Yok, günahını almamalıydı, çocuğun. Bir zayıfsız geliyordu karneleri. Bir kezinde, utana sıkıla gittiği ortaokulun bir hoş kokan bayan öğretmeni ne dediydi?
"- Felaket kafası var, sanki köylü çocuğu değil."
Ne gururlanmıştı ama. Kadının o hoş kokusu başını döndürmüş, gözleri öjeli tırnaklarında, açık siyah saçlarında ne diyeceğini bilemeden yutkunup durmuş en son:
"- Torunum o, benim," demişti, dünyanın kıvancını göğsüne sığdırıp.
Gökçe, peştamalcının yanında dikilmiş, sözde onu hiç görmemiş gibi tam yolunun üstünde bekliyordu. Yanına gidince sımsıkı kucakladı çocuğu.
- Gel bakalım buraya. Karnın aç mı?
Fırının önündeydiler. Sıcak, nar gibi kızarmış, burmalı, beyaz ekmeklerin kokusu baş döndürüyordu. Tok gözlülükle güldü çocuk:
"Domuza bak, sözde naz yapıyor".
- Köyde ne var, küflü mısır ekmeğinden başka. Gel.
Sıcak ekmeklerden birini yardı, fırıncı. İçine sapsarı inek yağı koydu.
- Koy biraz daha, dedi Yusuf. Burda aslanım var, yoksa yok anasını satayım. Delikanlı olmuş benim oğlum, delikanlı da yemeli.
Biraz daha yağ koydu, fırıncı.
- Tabi ye, Yusuf dayı. Kefenin cebi yok.
- Yok ya. Bu dünya da cep çok, ama bomboş. Varsın olmasın, aslanıma helal olsun.

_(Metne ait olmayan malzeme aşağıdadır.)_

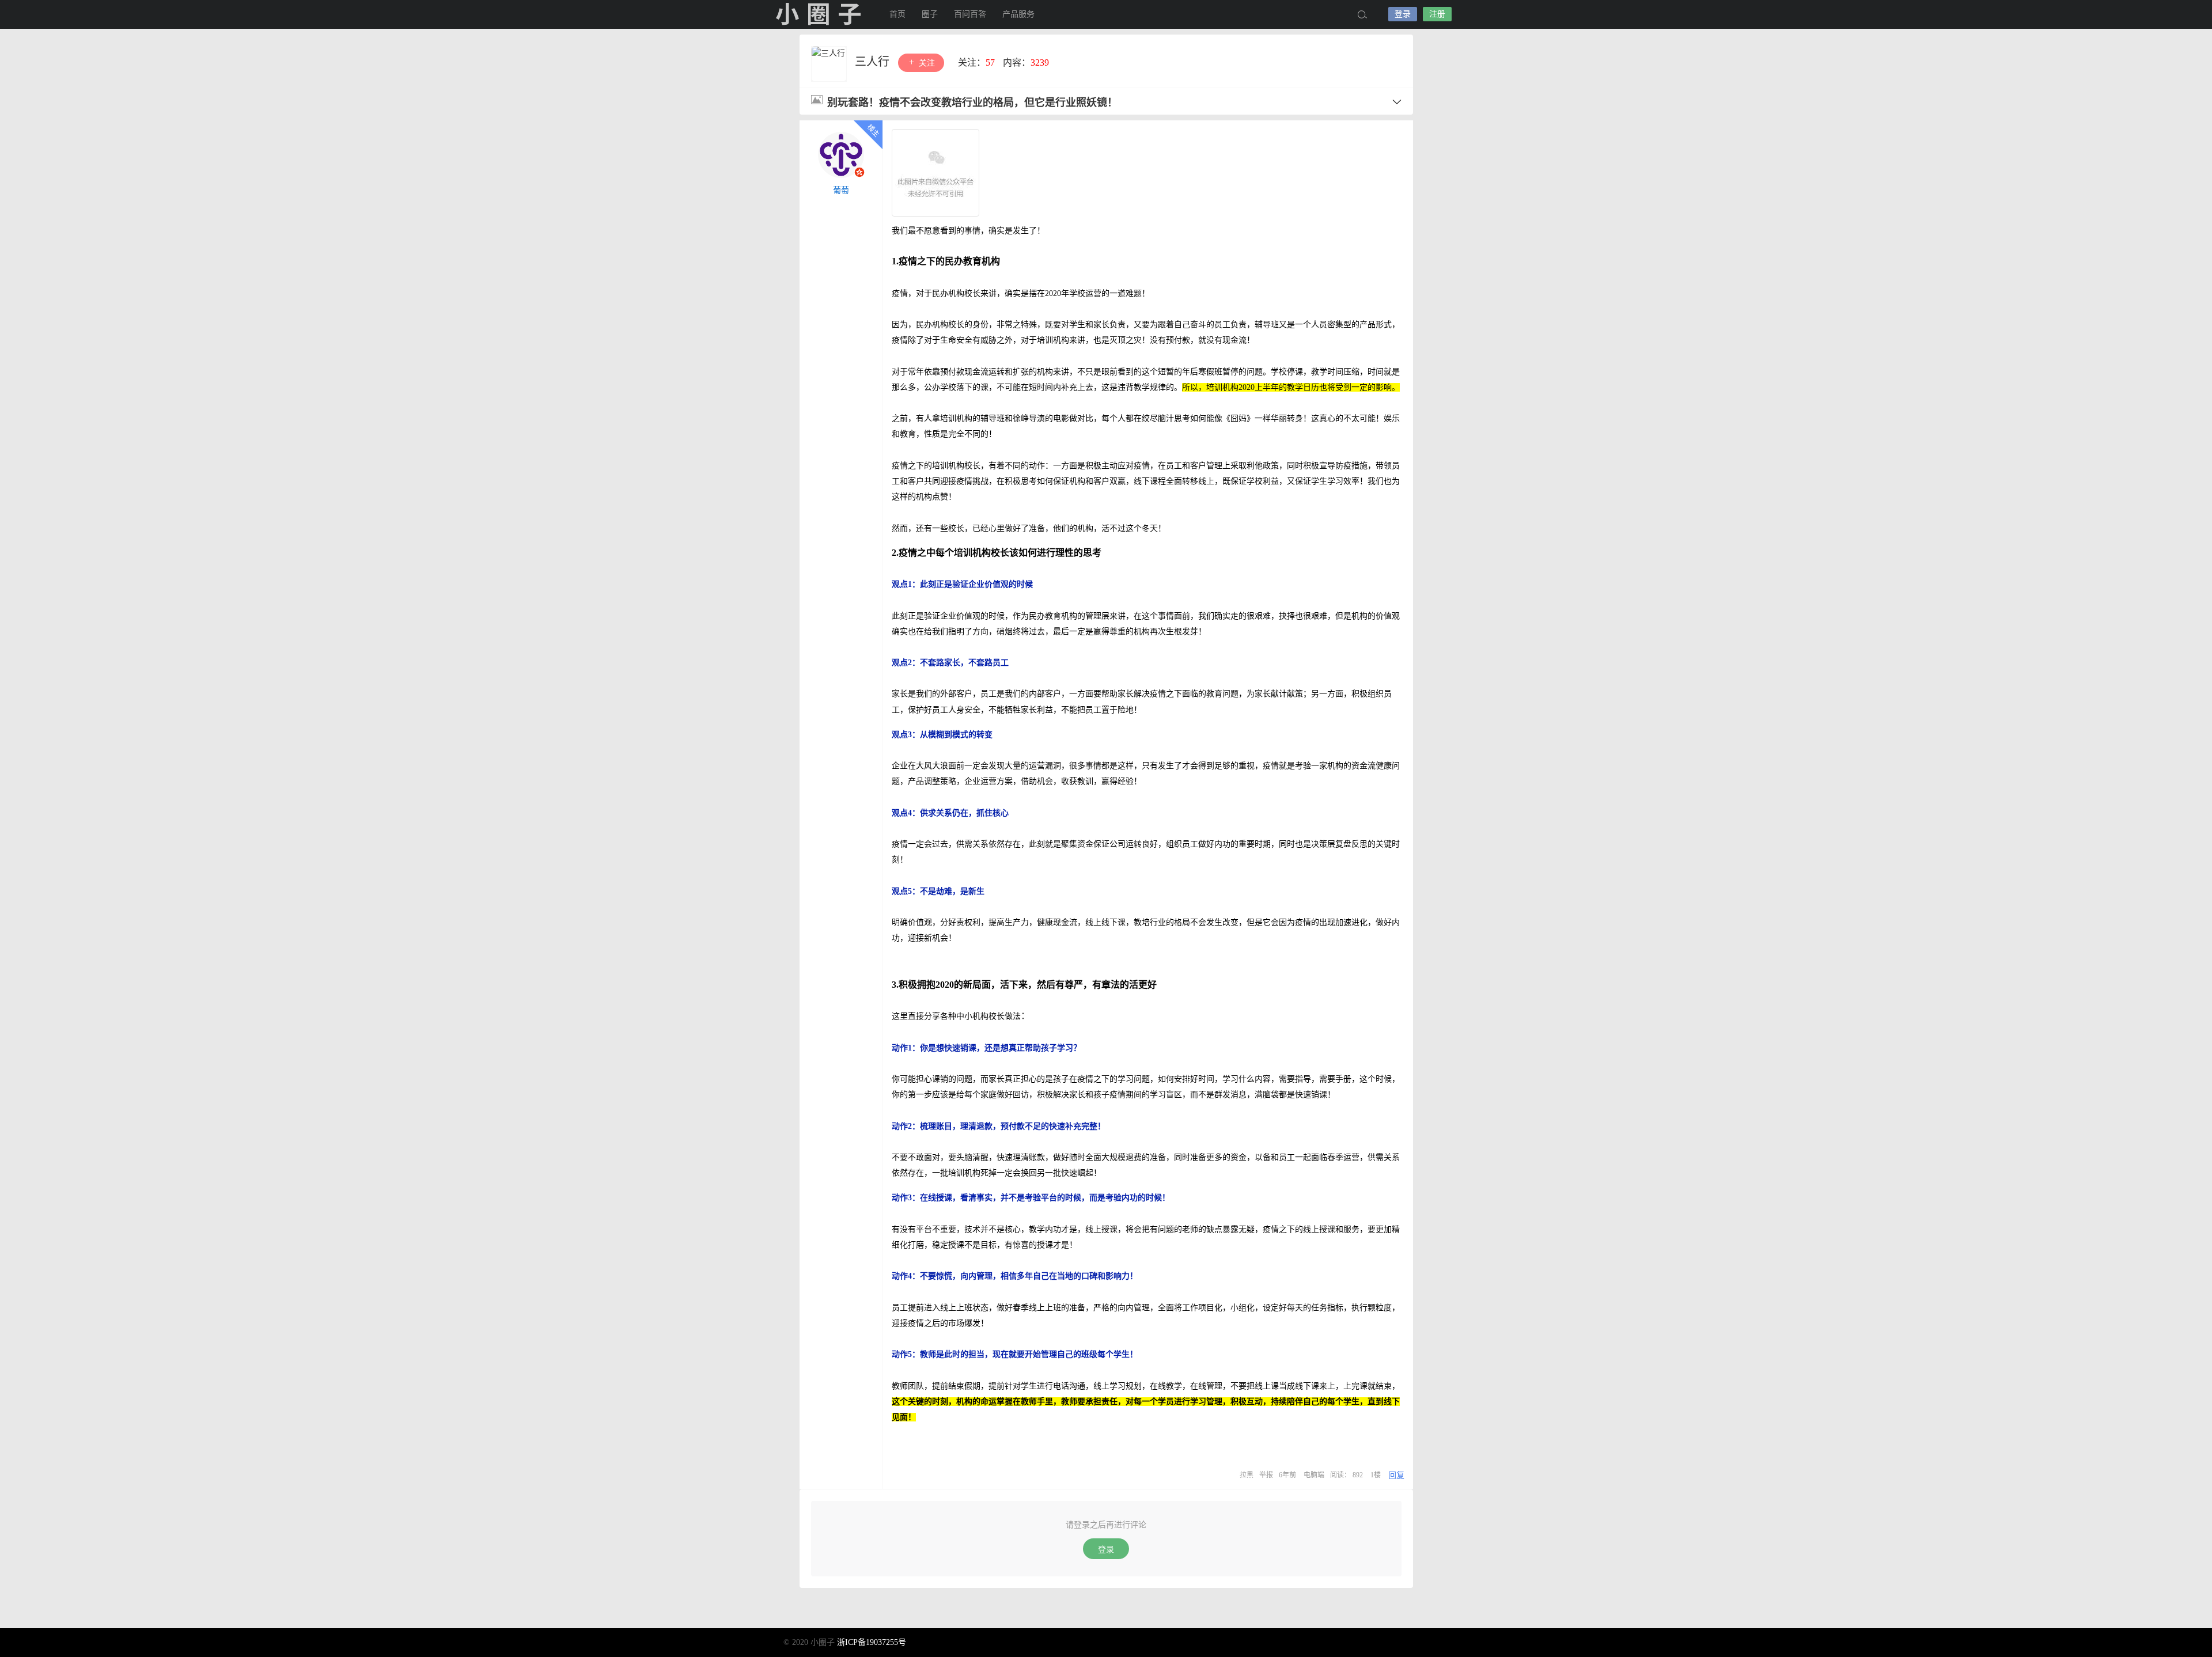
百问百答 (970, 14)
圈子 (930, 14)
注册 (1437, 14)
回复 (1396, 1475)
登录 (1403, 14)
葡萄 (841, 190)
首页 (897, 14)
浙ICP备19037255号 (871, 1642)
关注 (925, 63)
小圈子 (818, 14)
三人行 (873, 61)
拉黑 (1246, 1475)
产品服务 (1018, 14)
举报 (1266, 1475)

Alışılmadık övgülerden rahatsız olup önündeki ekmekten başını kaldırmayan torununa gururla baktı.
- Lisede okuyor bu aslan, hem de ikide. Öğretmeni ne dedi bana biliyor musun?

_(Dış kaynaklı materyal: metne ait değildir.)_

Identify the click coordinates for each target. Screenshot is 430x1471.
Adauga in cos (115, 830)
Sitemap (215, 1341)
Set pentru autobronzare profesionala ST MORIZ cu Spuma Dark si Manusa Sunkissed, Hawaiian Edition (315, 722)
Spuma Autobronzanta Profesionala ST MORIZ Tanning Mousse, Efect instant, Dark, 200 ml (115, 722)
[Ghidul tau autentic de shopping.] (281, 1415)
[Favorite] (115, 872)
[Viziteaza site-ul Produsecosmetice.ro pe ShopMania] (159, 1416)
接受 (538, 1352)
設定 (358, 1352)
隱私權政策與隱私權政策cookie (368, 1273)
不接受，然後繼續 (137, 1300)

- Ne dedi, diye sordu fırıncı, pek ilgilenmeden.
- Bu oğlanda Atatürk kafası var, öyle çalışıyor. Okut onu, dedi. Bir hoş kokuyordu ki kadın sorma, onun yanında bizimkiler Trabzon çarığı...
Gökçe, neye güldüklerini anlamadı ama övülmesinden utanmıştı, ama dedesini böyle anlarda susturmanın olanaksızlığını da bilirdi. Bütün dikkatini yemeğine vermişti. Ekmeğini özenle küçük parçalara bölüyor, yağa batırıyor, ağzına koyuyordu. Ekmek ve yağın ağzında bıraktığı olağanüstü tattan yüzü ışıl ışıldı.
Dedesinin seslenişini duymadı.
- Ne istedi Hacer Anan? diye bağırdı, Yusuf.
- Efendim! dedi çocuk irkilerek.
"Okumanın güzel yanları da vardı. Efendim ha, ağzını yesin senin," deden.
- Hacer Anam, dedi ki... Bir kalıp sabun, gaz, yağ bir de...
- Bal istemedi, değil mi, kuş sütü kuru üzüm?..
Demin fırıncıyla yaptığı açık saçık şakaların gevşekliği vardı üzerinde.
- İstemedi, dede, dedi çocuk ciddi ciddi.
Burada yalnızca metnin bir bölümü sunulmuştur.